Andrey Krivenok

Personal information
- Full name: Кривенок Андрей Валерьевич
- Date of birth: 25 April 1967 (age 59)
- Place of birth: Chernihiv, Ukrainian SSR, USSR
- Height: 1.84 m (6 ft 0 in)
- Position: Midfielder

Senior career*
- Years: Team / Apps / (Gls)
- 1985: Desna Chernihiv / 8 / (0)
- 1988: Ghidroteksyl Chernihiv / 0 / (0)
- 1989: Turtkulchi Turtkul / 11 / (0)
- 1990–1997: Desna Chernihiv / 236 / (19)
- 1997–1998: Cheksyl Chernihiv / 0 / (0)
- 1998–1999: Fortuna Cheksyl Chernihiv / 8 / (10)
- 1998–1999: Domostroitel Chernihiv / 6 / (2)
- 2003: Polissya Dobryanka / 1 / (0)

Managerial career
- 2004: Desna-2 Chernihiv coach

= Andriy Kryvenok =

Soviet and Ukrainian footballer

Andrey Krivenok (Кривенок Андрей Валерьевич) is a retired Soviet and Ukrainian football player.

==Playing career==
Serhiy Melnichenko started his career in 1985 with Desna Chernihiv, the main club in the city of Chernihiv where he played 8 matches.
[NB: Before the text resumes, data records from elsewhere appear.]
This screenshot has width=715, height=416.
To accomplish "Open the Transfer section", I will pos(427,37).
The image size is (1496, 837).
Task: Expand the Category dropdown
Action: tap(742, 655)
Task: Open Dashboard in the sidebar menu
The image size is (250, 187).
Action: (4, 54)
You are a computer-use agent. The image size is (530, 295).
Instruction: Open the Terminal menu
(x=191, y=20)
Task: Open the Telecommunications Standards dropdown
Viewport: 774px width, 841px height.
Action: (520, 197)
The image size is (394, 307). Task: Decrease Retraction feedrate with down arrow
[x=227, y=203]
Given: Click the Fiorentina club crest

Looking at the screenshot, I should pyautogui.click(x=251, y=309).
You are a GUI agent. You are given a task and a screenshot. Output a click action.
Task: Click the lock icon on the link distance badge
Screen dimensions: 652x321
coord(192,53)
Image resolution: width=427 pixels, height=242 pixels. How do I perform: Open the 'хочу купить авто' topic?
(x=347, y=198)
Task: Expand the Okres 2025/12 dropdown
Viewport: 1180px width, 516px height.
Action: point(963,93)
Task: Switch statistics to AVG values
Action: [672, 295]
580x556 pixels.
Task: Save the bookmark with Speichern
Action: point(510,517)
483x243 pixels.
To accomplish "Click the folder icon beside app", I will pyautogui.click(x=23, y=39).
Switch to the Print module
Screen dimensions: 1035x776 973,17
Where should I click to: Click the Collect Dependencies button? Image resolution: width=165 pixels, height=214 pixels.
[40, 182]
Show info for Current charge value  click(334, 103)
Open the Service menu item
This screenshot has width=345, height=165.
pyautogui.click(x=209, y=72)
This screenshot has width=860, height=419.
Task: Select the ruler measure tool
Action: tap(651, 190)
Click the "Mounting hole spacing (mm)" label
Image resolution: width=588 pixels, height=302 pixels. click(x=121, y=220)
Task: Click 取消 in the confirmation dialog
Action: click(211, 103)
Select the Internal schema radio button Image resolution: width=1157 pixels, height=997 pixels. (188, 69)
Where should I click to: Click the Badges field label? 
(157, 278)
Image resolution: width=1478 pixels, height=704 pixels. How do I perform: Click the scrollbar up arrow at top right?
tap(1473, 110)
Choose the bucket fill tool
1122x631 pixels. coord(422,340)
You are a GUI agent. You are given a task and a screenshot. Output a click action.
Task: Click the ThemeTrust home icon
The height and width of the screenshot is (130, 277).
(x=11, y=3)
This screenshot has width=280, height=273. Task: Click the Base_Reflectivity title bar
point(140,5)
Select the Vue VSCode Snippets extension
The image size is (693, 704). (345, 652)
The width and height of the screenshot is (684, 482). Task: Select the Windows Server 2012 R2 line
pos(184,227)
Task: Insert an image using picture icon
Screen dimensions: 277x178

In 1988 he moved to Ghidroteksyl Chernihiv and in 1989 he moved to Turtkulchi Turtkul where he played 11 matches. In 1990 he returned Desna Chernihiv where he played until 1997 where he played 236 matches and scored 19 goals. Here he won the Ukrainian Second League in season 1996–97. In 1997 he moved back to Cheksyl Chernihiv without playing and then he moved Fortuna Cheksyl Chernihiv where he played 8 matches and scored 10 goals. In the same season he moved to Domostroitel Chernihiv where he played 6 matches and scored 2 goals.

==Coaching career==
In 2004 he was appointed as coach of Desna-2 Chernihiv, the reserve squad of Desna Chernihiv.